Personal information
- Born: 20 December 1994 (age 31)

Sport
- Country: Denmark
- Sport: Long-distance running

Achievements and titles
- Personal bests: Outdoor; 800 m: 1:51.56 (Aarhus 2019); 1500 m: 3:41.32 (Brussels 2019); Mile: 4:03.20 (Dublin 2019); 3000 m: 7:58.43 (Randers 2020); 5000 m: 13:40.78 (Oordegem 2021); 5K (road): 14:05 (Monaco 2020); 10K (road): 29:53 (Værløse 2021); Indoor; 1500 m: 3:43.5h (Randers 2021); 3000 m: 7:55.12 (Ghent 2021);

= Mikkel Dahl-Jessen =

Danish long-distance runner

Mikkel Dahl-Jessen (born 20 December 1994) is a Danish middle-distance and long-distance runner.

In 2017, Dahl-Jessen competed in the senior men's race at the 2017 IAAF World Cross Country Championships held in Kampala, Uganda. He finished in 102nd place. In the same year, he also represented Denmark at the 2017 Summer Universiade held in Taipei, Taiwan in the men's 1500 metres event. He did not qualify to compete in the final.
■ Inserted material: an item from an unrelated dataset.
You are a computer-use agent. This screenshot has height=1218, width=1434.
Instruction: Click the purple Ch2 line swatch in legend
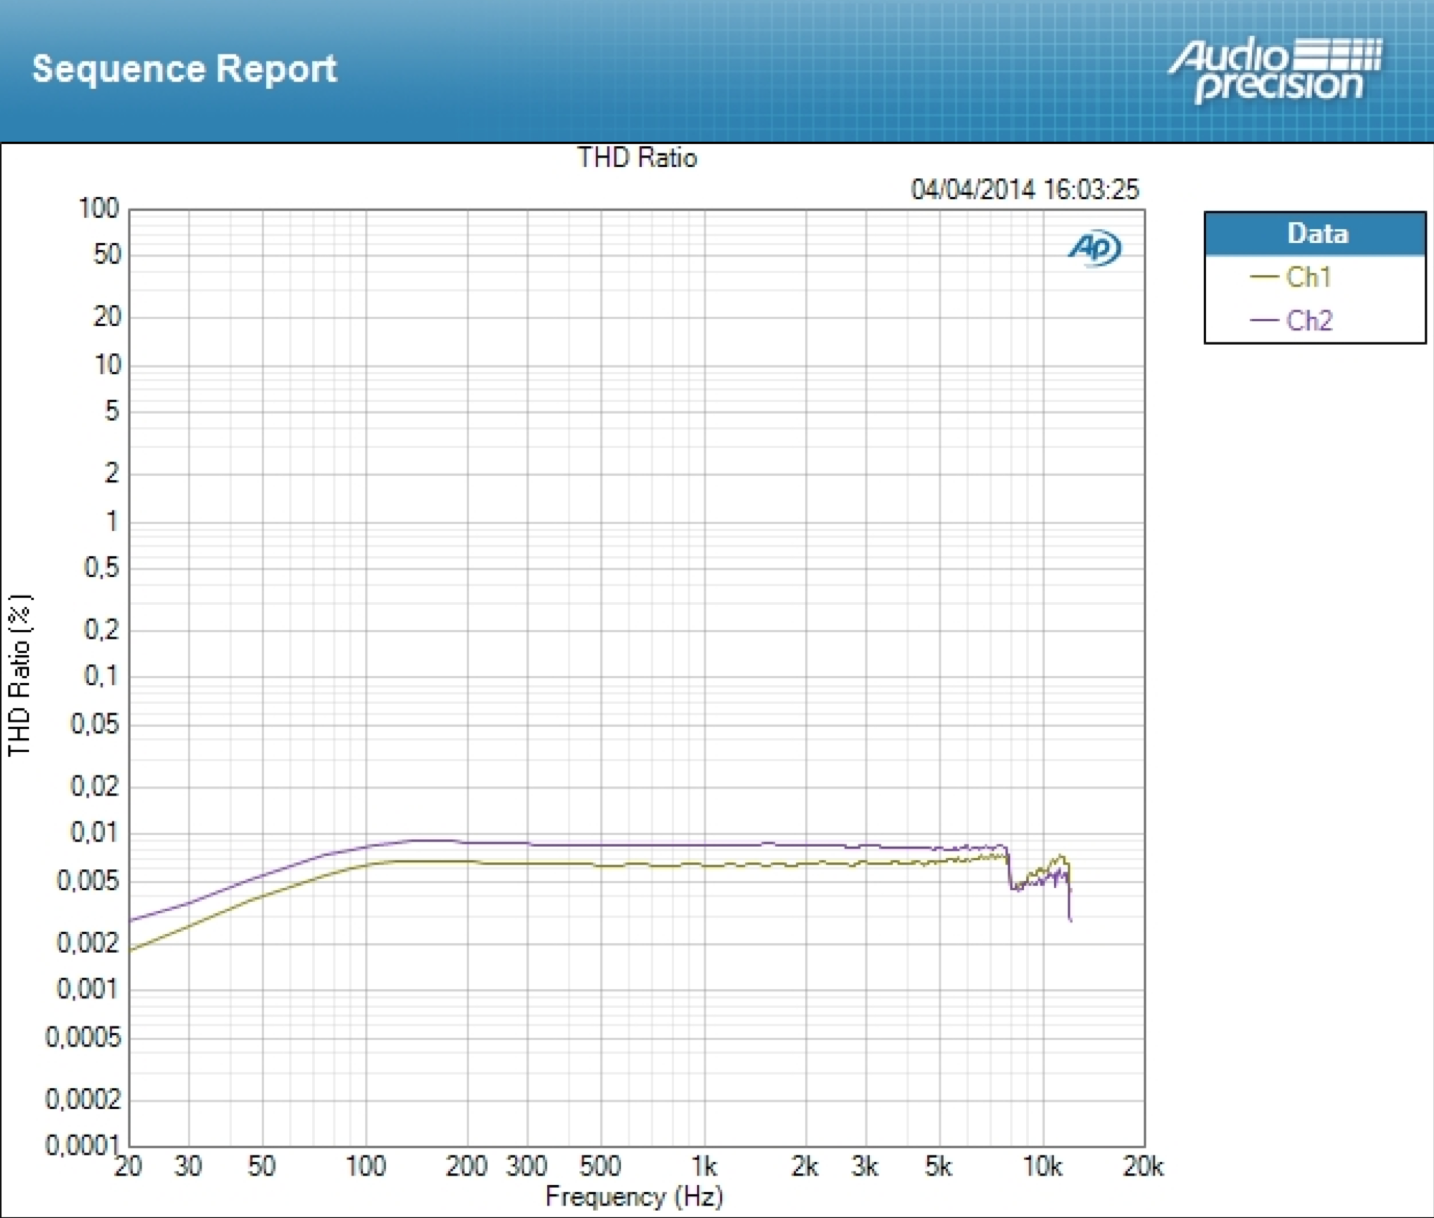1264,321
In 2019, Dahl-Jessen competed in the senior men's race at the 2019 IAAF World Cross Country Championships held in Aarhus, Denmark. He finished in 104th place. In the same year, he also represented Denmark at the 2019 Summer Universiade held in Naples, Italy. He finished in 8th place in the men's 1500 metres.

In 2021, he competed in the men's 3000 metres event at the 2021 European Athletics Indoor Championships held in Toruń, Poland.